When Kinsey starts looking into the background of Gus's nurse, she does not anticipate how shrewd this predator is and how she manages to stay just a few steps ahead of Kinsey. I enjoyed the cat and mouse game the author illustrates as Kinsey tries to figure out Solana's plan only to have to backtrack and rethink it when Kinsey finds herself outwitted. I admired Kinsey's vigilance and determination to protect Gus, in spite of his less than nice personality. Though she was certainly not required to step in and could have very easily ignored the matter as not any of her business, I liked that Kinsey's instincts draw her into the matter so that she feels obligated to take action.
I enjoyed the whole book, but the last few chapters are what drew me in. The anxiety building suspense was a real nail-biter as Kinsey has to first rescue Gus and then deal with the retaliation from Solana. The ending was completely unexpected but well played out. I recommend this book to all fans of mystery, thriller or suspense novels, but don't start in the middle of the alphabet with this series. In order to understand the all of the character's backstory, I recommend this series be read in order.

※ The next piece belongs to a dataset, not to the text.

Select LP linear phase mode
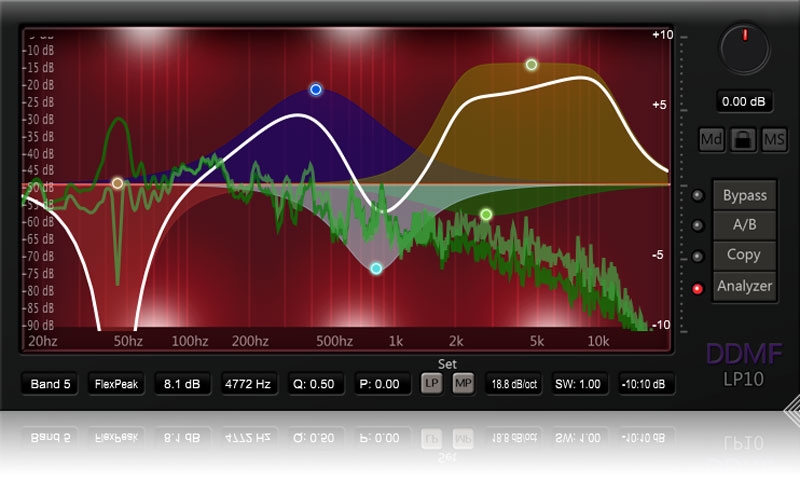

If Sue Grafton keeps up the pace with her main character, Kinsey Millhone, there won't be a main private detective to finish her last book which will be "Z" for something she will title her book. I would say this is the closet that Kinsey has come to dying in one of her books. This one gets to be a real nail biter when you think all the drama of the book is over. Grafton just gets better and better as the years go by. I wish she would finish up her alphabet while I am still alive myself!